A elevação do nível de alerta da nova gripe H1N1 pela OMS tem mais interesse para epidemiologistas e autoridades sanitárias do que para a população. A decisão do órgão se justifica do ponto de vista técnico, mas dificilmente poderia ser mais caprichosa: ela se dá porque casos de transmissão sustentada da doença agora ocorrem em países de duas -e não mais uma- das seis áreas do globo em que a OMS decidiu instalar escritórios regionais.

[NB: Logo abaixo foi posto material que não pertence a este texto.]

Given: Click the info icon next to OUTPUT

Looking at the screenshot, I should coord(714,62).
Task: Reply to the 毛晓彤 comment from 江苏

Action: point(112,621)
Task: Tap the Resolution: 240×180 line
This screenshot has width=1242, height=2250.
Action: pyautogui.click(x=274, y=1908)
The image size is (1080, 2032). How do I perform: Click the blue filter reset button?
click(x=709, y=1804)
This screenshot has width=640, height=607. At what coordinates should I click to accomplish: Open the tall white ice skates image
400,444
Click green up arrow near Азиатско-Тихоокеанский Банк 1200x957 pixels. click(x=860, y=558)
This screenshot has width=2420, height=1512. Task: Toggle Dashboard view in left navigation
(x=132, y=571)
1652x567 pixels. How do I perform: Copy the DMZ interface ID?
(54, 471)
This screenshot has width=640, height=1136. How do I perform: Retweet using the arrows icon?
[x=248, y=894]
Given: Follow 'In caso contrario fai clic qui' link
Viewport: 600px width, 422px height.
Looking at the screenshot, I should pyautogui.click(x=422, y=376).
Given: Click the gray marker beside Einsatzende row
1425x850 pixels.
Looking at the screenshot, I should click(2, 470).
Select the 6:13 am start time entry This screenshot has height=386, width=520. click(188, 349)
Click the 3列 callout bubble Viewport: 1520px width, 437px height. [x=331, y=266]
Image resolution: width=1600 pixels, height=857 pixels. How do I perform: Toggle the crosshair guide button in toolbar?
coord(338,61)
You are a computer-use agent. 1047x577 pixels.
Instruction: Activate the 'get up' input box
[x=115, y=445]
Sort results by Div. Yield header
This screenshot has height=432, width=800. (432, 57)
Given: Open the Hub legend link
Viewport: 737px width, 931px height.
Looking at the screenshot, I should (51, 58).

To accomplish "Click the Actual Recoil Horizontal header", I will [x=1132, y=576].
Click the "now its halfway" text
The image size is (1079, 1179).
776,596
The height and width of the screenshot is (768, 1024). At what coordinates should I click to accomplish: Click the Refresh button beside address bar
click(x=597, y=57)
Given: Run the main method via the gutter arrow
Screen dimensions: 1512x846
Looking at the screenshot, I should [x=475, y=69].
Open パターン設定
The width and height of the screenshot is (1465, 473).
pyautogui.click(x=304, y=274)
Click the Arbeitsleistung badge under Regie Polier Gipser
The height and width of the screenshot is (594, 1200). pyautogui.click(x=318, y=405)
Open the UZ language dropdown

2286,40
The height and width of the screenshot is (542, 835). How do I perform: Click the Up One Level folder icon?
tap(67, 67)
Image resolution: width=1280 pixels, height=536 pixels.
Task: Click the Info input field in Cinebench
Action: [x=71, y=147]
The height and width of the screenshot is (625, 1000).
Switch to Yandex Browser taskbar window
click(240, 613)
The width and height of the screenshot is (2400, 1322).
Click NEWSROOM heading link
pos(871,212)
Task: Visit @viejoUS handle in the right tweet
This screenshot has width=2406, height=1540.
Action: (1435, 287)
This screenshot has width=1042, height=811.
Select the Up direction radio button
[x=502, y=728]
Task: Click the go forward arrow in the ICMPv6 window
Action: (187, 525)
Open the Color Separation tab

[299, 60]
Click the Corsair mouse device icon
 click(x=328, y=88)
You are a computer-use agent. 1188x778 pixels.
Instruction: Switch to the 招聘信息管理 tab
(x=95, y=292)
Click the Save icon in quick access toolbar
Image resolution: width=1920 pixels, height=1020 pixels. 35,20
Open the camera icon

Trata-se, portanto, de uma mudança na distribuição geográfica dos surtos documentados. Nada diz a respeito da gravidade da doença (morbimortalidade) ou do padrão de contaminação (prevalência), as variáveis que com razão mais preocupam as pessoas.
E, sob essa perspectiva, os números da H1N1 continuam relativamente modestos. Em seu último boletim, ontem, a OMS contabilizava 28.774 casos -dos quais cerca de 2% se complicaram- e 144 mortes. Uma taxa de letalidade de 0,5%. A título de comparação, estima-se que a gripe sazonal (comum) infecte anualmente de 10% a 20% da população mundial. Estamos, portanto, falando de um contingente de 700 milhões a 1,4 bilhão de indivíduos. Desses, de 3 milhões a 5 milhões desenvolvem uma forma severa da doença, que acaba provocando de 250 mil a 500 mil mortes anuais -uma letalidade de 0,035% a 0,07%. Daí, num cálculo grosseiro, se depreende que, nos anos em que não é muito severa, a gripe sazonal mate num único dia 685 pessoas, quase cinco vezes mais do que as vítimas da H1N1 desde que ganhou as manchetes dos jornais, no final de abril.
Tais considerações não significam que a chamada gripe suína não virá a ser um problema. Trata-se, afinal, de uma nova cepa do vírus influenza A subtipo H1N1. E variantes desconhecidas de um vírus com o potencial infectante e mutacional do da gripe devem sempre ser motivo de atenção. A letalidade de 0,5%, por exemplo, pode significar a morte de 7 milhões de pessoas se a H1N1 conseguir contaminar 20% da população. Não são, contudo, surtos de pânico e hipocondria que se afiguram como defesas confiáveis contra a ameaça. Cabe às autoridades sanitárias monitorar com cuidado a evolução da doença e, em caso de alterações no perfil epidemiológico, adotar as medidas adequadas.